A City Makeover
Ivorian Abobo Town Gets a Sublime Makeover
Yellow, red, green... this is the new face of the town of Abobo after the operation "Abobo ê zo," which means “Abobo is pretty!”
An operation initiated by the town hall and financed by private and public companies from Côte d'Ivoire. More than a hundred craftspeople were mobilised on the life-size building site.
Namory Dosso, team leader of painting decorations; explained part of the colourful process, "We started out by restoring the site. First, it's about making an impression. The impression is to take from the colour white. After printing, we took the time to choose the colours with our managers and that's what you see, the colour yellow here.”
Uplifting a Community
The aim of this vast operation is to give a breath of fresh air and offer a healthy environment to the inhabitants of the most populated commune in Ivory Coast. Fatou Tandjan, Abobo Ezo project manager, explained the thinking behind some of the project decisions, "We are in a commune which is quite disadvantaged and which also has a reputation which is not always very positive, so we wanted to start by visually changing the appearance of the commune of Abobo. For example, the site we are on was a garage, so it was full of vehicles, full of lorries, it was a bit of a nuisance, it was really not very clean. It wasn't easy to make people understand that they had to leave the space. But today I think everyone can see the result."

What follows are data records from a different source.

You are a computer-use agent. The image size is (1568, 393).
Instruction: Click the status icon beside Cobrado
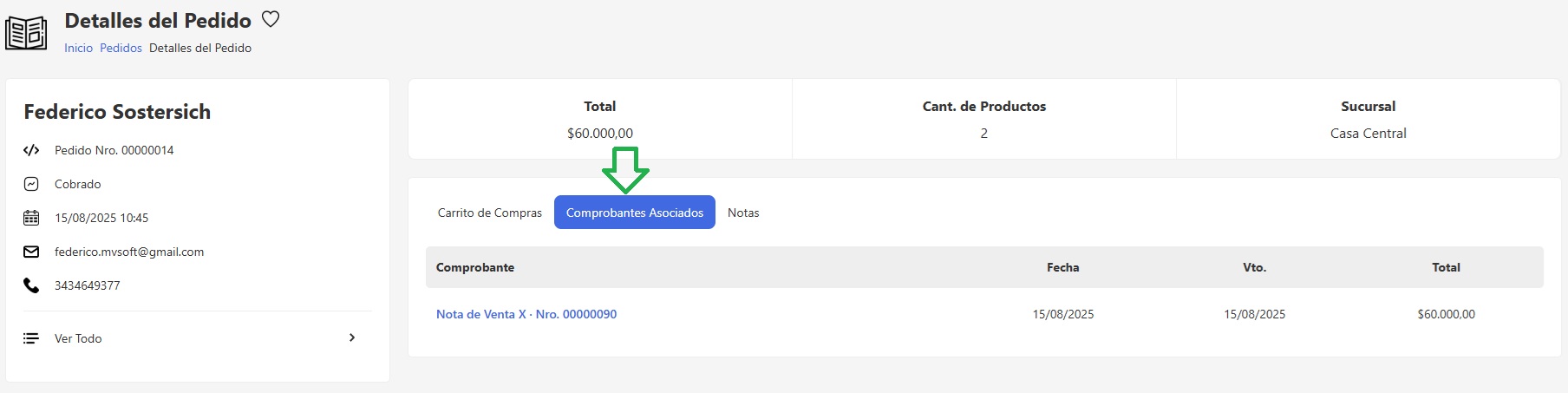tap(31, 184)
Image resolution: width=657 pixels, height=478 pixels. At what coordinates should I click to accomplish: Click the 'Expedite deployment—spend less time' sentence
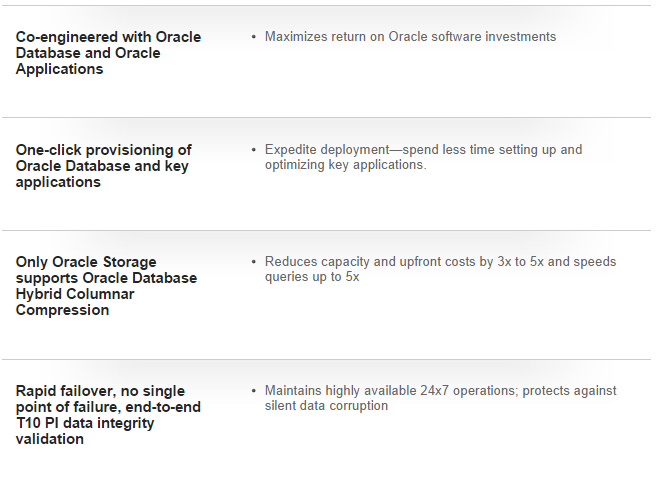(423, 157)
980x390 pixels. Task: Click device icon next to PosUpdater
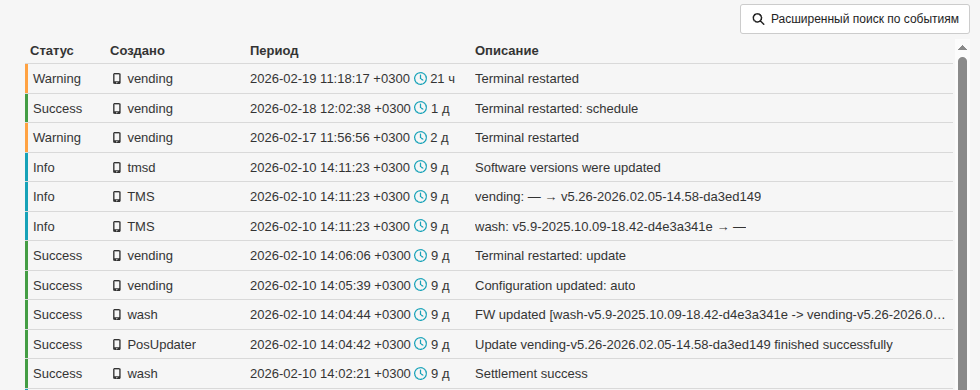pos(117,344)
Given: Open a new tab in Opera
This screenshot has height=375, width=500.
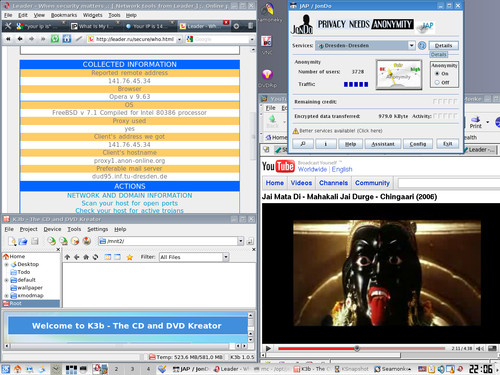Looking at the screenshot, I should click(x=236, y=26).
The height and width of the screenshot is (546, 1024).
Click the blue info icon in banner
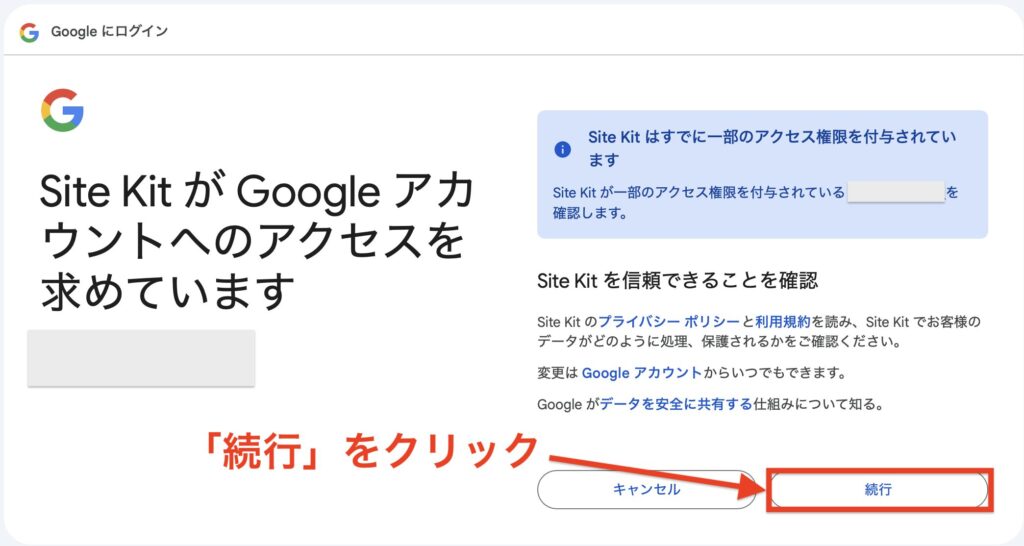click(562, 149)
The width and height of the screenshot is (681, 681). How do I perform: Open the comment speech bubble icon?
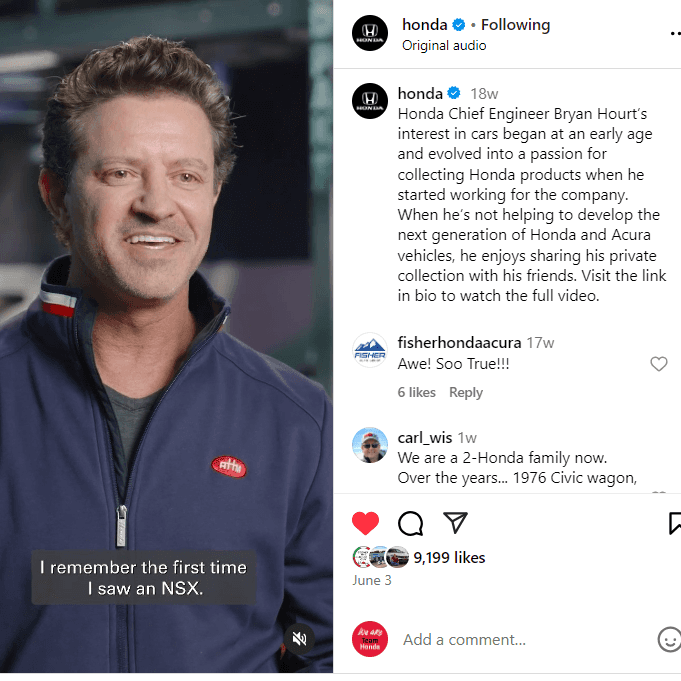pos(410,523)
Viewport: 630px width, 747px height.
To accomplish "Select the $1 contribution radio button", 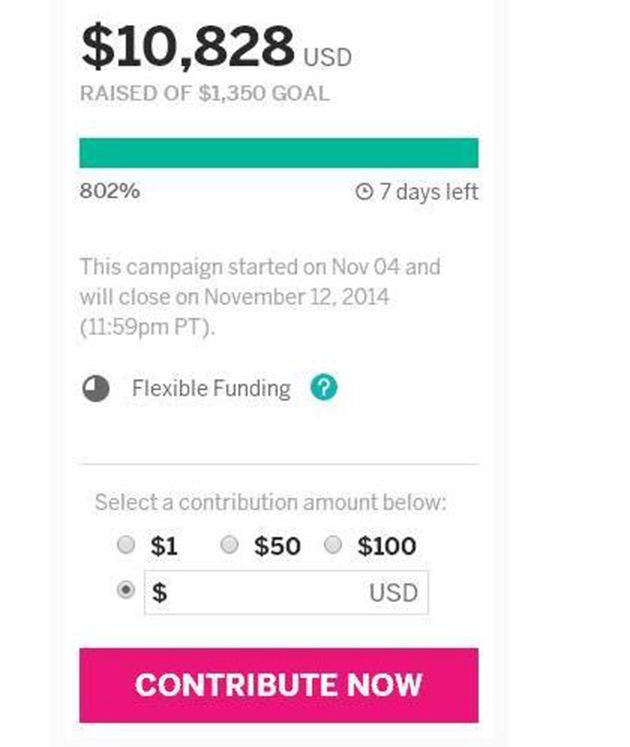I will click(x=126, y=544).
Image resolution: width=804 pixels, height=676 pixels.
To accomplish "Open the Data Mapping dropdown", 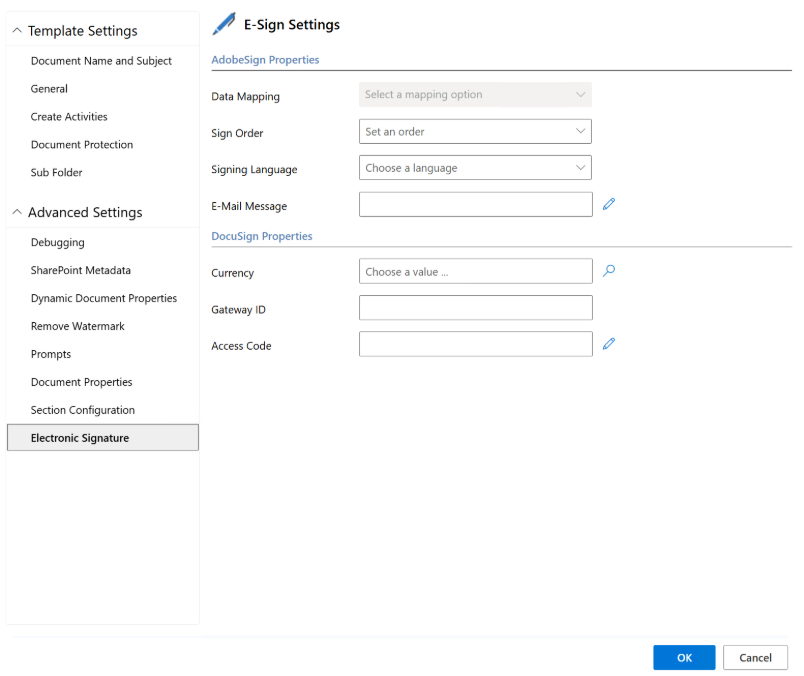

More than 269 buildings have been refurbished to transform the downtrodden commune whose backdrop was a visual reminder of 2010 post-election crisis violence. The project - launched on July 2nd, took two months to cover an area of almost 500,000 m2.
A New Normal
Alassane Mande, resident of Abobo, sounds happy about the changes, "Yesterday it was Abobo the war ground, today people say abobo the peaceful and pretty. We hope it stays like this and that the community can maintain it forever. ” Further sanitation and rehabilitation work is in view and the abobolese façades have also become an apprenticeship field for about a hundred young people in the decoration and painting trades.